## Exercise
Copy out the lines below, putting "Goal" in place of "Instruction" everywhere it occurs and leaving everything else as it is.

[Dataset records]
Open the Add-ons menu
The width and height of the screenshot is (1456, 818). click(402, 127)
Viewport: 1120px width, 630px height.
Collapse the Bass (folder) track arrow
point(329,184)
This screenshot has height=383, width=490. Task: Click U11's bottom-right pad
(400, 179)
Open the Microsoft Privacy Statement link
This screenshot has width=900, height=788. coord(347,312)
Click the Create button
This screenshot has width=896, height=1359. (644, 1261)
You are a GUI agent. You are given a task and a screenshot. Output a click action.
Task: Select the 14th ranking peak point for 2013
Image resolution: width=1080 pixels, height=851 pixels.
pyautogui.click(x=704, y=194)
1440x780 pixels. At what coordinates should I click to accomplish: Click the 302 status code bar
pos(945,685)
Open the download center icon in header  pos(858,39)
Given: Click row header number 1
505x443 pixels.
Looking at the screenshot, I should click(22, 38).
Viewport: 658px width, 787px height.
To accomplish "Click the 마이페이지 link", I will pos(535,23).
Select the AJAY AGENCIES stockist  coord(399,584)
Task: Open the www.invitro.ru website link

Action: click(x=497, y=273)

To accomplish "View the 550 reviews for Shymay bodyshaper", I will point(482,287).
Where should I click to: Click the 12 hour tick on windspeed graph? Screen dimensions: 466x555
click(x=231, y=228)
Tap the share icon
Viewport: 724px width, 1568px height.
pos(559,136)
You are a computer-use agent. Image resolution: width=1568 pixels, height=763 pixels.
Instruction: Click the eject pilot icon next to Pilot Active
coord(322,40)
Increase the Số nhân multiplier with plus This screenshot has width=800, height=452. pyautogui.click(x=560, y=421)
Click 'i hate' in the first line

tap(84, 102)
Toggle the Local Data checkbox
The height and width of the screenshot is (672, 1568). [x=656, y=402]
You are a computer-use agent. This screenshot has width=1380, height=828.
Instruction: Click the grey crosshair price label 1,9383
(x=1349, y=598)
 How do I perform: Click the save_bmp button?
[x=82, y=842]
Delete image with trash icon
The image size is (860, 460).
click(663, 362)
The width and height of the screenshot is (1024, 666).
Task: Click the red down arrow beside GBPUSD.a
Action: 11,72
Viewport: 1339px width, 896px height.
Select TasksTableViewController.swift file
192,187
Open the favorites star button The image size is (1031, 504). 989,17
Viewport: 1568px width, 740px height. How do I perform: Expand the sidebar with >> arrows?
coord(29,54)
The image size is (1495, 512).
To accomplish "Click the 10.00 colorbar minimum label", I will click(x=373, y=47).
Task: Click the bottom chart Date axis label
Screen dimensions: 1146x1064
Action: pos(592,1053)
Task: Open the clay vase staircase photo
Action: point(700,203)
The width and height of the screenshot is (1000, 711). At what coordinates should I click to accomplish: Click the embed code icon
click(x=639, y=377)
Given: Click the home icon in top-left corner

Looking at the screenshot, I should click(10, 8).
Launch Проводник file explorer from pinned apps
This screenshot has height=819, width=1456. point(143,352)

## Solution to this problem
Open the Add-ons menu
The width and height of the screenshot is (1456, 818). click(402, 127)
Viewport: 1120px width, 630px height.
Collapse the Bass (folder) track arrow
point(329,184)
This screenshot has height=383, width=490. Task: Click U11's bottom-right pad
(400, 179)
Open the Microsoft Privacy Statement link
This screenshot has width=900, height=788. coord(347,312)
Click the Create button
This screenshot has width=896, height=1359. (644, 1261)
You are a GUI agent. You are given a task and a screenshot. Output a click action.
Task: Select the 14th ranking peak point for 2013
Image resolution: width=1080 pixels, height=851 pixels.
pyautogui.click(x=704, y=194)
1440x780 pixels. At what coordinates should I click to accomplish: Click the 302 status code bar
pos(945,685)
Open the download center icon in header  pos(858,39)
Given: Click row header number 1
505x443 pixels.
Looking at the screenshot, I should click(22, 38).
Viewport: 658px width, 787px height.
To accomplish "Click the 마이페이지 link", I will pos(535,23).
Select the AJAY AGENCIES stockist  coord(399,584)
Task: Open the www.invitro.ru website link

Action: click(x=497, y=273)

To accomplish "View the 550 reviews for Shymay bodyshaper", I will point(482,287).
Where should I click to: Click the 12 hour tick on windspeed graph? Screen dimensions: 466x555
click(x=231, y=228)
Tap the share icon
Viewport: 724px width, 1568px height.
pos(559,136)
You are a computer-use agent. Image resolution: width=1568 pixels, height=763 pixels.
Goal: Click the eject pilot icon next to Pilot Active
coord(322,40)
Increase the Số nhân multiplier with plus This screenshot has width=800, height=452. pyautogui.click(x=560, y=421)
Click 'i hate' in the first line

tap(84, 102)
Toggle the Local Data checkbox
The height and width of the screenshot is (672, 1568). [x=656, y=402]
You are a computer-use agent. This screenshot has width=1380, height=828.
Goal: Click the grey crosshair price label 1,9383
(x=1349, y=598)
 How do I perform: Click the save_bmp button?
[x=82, y=842]
Delete image with trash icon
The image size is (860, 460).
click(663, 362)
The width and height of the screenshot is (1024, 666).
Task: Click the red down arrow beside GBPUSD.a
Action: 11,72
Viewport: 1339px width, 896px height.
Select TasksTableViewController.swift file
192,187
Open the favorites star button The image size is (1031, 504). 989,17
Viewport: 1568px width, 740px height. How do I perform: Expand the sidebar with >> arrows?
coord(29,54)
The image size is (1495, 512).
To accomplish "Click the 10.00 colorbar minimum label", I will click(x=373, y=47).
Task: Click the bottom chart Date axis label
Screen dimensions: 1146x1064
Action: pos(592,1053)
Task: Open the clay vase staircase photo
Action: point(700,203)
The width and height of the screenshot is (1000, 711). At what coordinates should I click to accomplish: Click the embed code icon
click(x=639, y=377)
Given: Click the home icon in top-left corner

Looking at the screenshot, I should click(10, 8).
Launch Проводник file explorer from pinned apps
This screenshot has height=819, width=1456. point(143,352)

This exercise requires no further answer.